*What is expected*. Please pick out each line from the rows below that contains the string "width". Case counts.

*Exercise materials*.
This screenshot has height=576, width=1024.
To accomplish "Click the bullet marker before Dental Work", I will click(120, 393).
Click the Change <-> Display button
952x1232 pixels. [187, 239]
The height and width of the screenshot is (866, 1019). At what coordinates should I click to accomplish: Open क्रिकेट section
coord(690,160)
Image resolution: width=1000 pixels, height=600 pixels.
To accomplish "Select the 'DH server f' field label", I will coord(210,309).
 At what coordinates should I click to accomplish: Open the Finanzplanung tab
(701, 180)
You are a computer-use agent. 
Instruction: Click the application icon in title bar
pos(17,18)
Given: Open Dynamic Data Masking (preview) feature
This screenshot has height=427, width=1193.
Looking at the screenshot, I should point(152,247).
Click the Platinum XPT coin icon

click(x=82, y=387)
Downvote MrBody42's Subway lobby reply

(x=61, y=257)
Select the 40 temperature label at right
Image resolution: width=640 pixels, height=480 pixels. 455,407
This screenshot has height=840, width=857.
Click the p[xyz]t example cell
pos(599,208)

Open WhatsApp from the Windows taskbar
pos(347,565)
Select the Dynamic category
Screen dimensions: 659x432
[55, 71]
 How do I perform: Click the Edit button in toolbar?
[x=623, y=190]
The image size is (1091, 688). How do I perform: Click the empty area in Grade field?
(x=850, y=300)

*Solution to this exercise*.
This screenshot has height=576, width=1024.
The height and width of the screenshot is (866, 1019). At what coordinates should I click to accomplish: Open क्रिकेट section
Image resolution: width=1000 pixels, height=600 pixels.
This screenshot has height=427, width=1193.
Image resolution: width=640 pixels, height=480 pixels. 455,407
This screenshot has height=840, width=857.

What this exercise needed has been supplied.